Records from a dataset
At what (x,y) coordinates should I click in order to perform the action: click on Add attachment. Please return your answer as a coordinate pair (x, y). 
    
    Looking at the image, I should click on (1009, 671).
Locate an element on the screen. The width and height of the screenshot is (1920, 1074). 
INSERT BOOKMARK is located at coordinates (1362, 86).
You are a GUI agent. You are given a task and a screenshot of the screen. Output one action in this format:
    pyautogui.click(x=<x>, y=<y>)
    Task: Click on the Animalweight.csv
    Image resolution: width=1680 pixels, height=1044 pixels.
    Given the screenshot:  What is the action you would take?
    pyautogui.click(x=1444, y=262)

▶ [Problem statement] Rewrite every line of the listing above, substituting "screen capture" for each occurrence of "screenshot" and keeping everything else the same.

▶ [Solved problem]
At what (x,y) coordinates should I click in order to perform the action: click on Add attachment. Please return your answer as a coordinate pair (x, y). 
    
    Looking at the image, I should click on (1009, 671).
Locate an element on the screen. The width and height of the screen capture is (1920, 1074). 
INSERT BOOKMARK is located at coordinates (1362, 86).
You are a GUI agent. You are given a task and a screen capture of the screen. Output one action in this format:
    pyautogui.click(x=<x>, y=<y>)
    Task: Click on the Animalweight.csv
    Image resolution: width=1680 pixels, height=1044 pixels.
    Given the screen capture:  What is the action you would take?
    pyautogui.click(x=1444, y=262)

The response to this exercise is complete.